Since the minority group of one sex is doubly or triply hit, it should enjoy additional protection. By this logic, one could conclude that white Catholic women could not wear ostentatious religious symbols in school, but Muslim women of Arab origin could. For white converts to Islam, we are in a gray zone. But one can think that fervent Catholic black Quebecers could wear a clearly visible cross.
Under the guise of promoting progressive concepts, we are therefore in the presence of a concerted strategy to introduce this concept into Quebec law — a motion of the National Assembly being an act of Parliament, not as strong as a law, but enough evidence to be cited in court. The Court of Appeal is interested in this argument out of a thousand, because one of the pro-Bill 21 litigants, Christiane Pelchat, informs me that the Court specifically questioned the litigants on this subject. In short, it is feminist intersectionality in the service of the right of religions to display symbols of women’s submission within the state.

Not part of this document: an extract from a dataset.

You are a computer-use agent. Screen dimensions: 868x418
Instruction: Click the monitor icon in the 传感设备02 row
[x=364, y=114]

But maybe that’s just a misunderstanding. Did Ruba Ghazal know that her motion would have this legal impact? I asked the question to Québec solidaire and I am still waiting for an answer. If she knew, she was careful not to inform the other parliamentarians. The FFQ was obviously aware of this and, on its website, announces that “we have tabled, with the Collectif 8 mars and Québec solidaire, a motion”. It’s innovative. I was a member of the National Assembly for six years and this is the first time that I have seen an external group boast of having tabled a motion.

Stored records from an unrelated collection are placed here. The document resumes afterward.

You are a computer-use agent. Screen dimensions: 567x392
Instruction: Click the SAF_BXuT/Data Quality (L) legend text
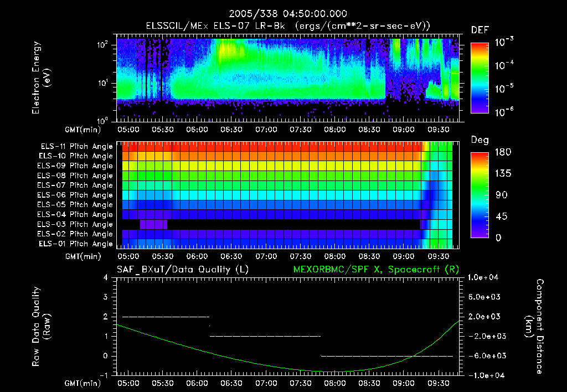(183, 270)
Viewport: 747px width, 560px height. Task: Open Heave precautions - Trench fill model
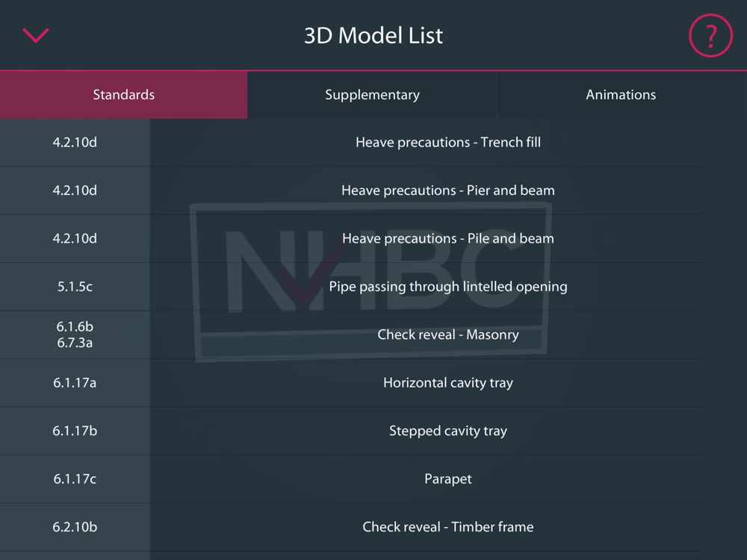pyautogui.click(x=448, y=142)
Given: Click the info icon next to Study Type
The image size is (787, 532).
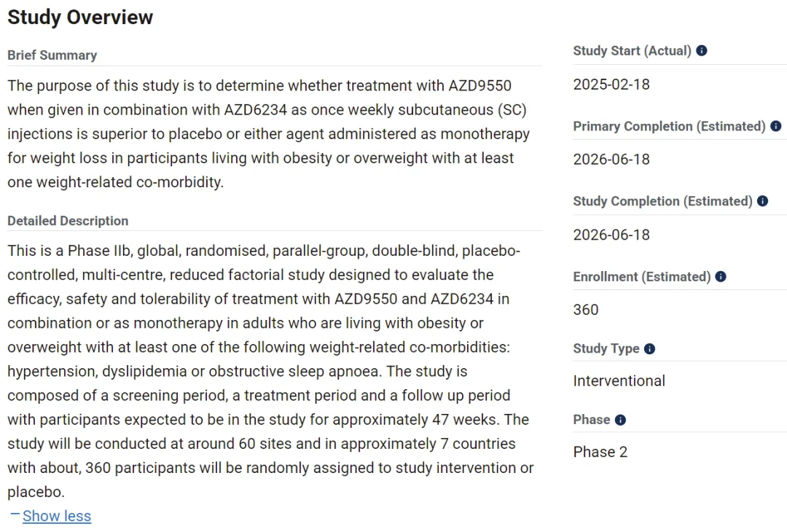Looking at the screenshot, I should [x=649, y=349].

It is clear that my friends from the Parti Québécois fell into the trap, supporting the motion out of progressive reflex without having the slightest idea of its legal impact. (In my opinion, they are not suspicious enough of the Politburo of QS.) This is not the first time that they let their guard down, they had also done so in solidarity motions denouncing “Islamophobia”, a loaded word that combines both anti-Muslim sentiment (condemnable) and any criticism of the Muslim religion. This sulphurous amalgam is not only supported by the Iranian despots, but by Justin Trudeau’s new adviser on Islamophobia and by Valérie Plante’s adviser on anti-racism.
In both cases — Islamophobia and intersectionality — the Coalition avenir Québec applied the brakes. Is it by instinctive refusal of all this diverse newspeak or because she is aware of the legal pitfalls they contain? My sources at the CAQ contradict each other on this subject.

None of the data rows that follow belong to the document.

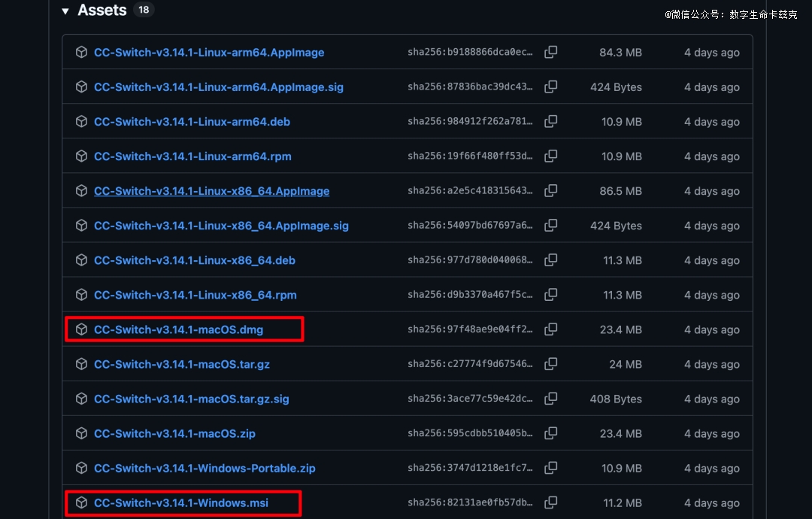Copy SHA256 hash for Windows-Portable.zip
Image resolution: width=812 pixels, height=519 pixels.
551,467
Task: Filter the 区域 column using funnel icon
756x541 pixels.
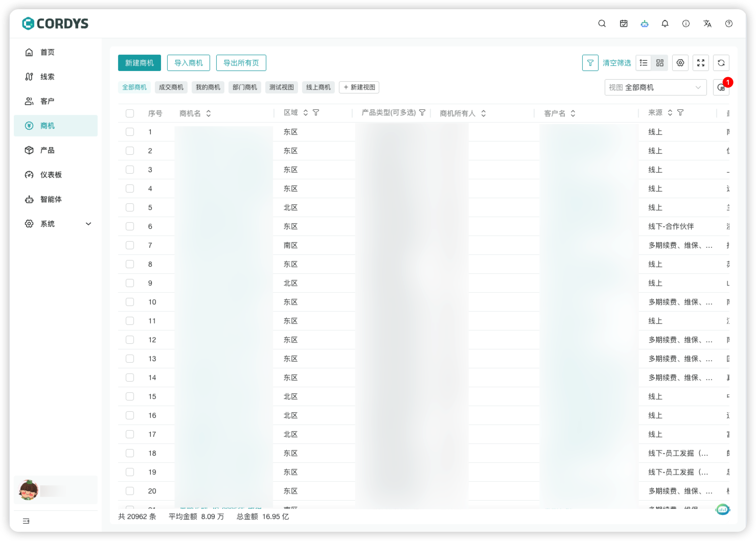Action: tap(316, 113)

For QS and the neo-feminists of the FFQ, a red line has been crossed. “The fact that the CAQ did not support the motion, said Marie-Andrée Gauthier, spokesperson for the Collectif 8 mars, will be a driving force for feminist resistance. It is, she adds, “willful blindness”. What if, on the contrary, it was a refusal to allow oneself to be blinded? A healthy skepticism in the face of velvet concepts concealing torpedoes favorable to religions camping precisely at the intersection of obscurantism, homophobia and misogyny?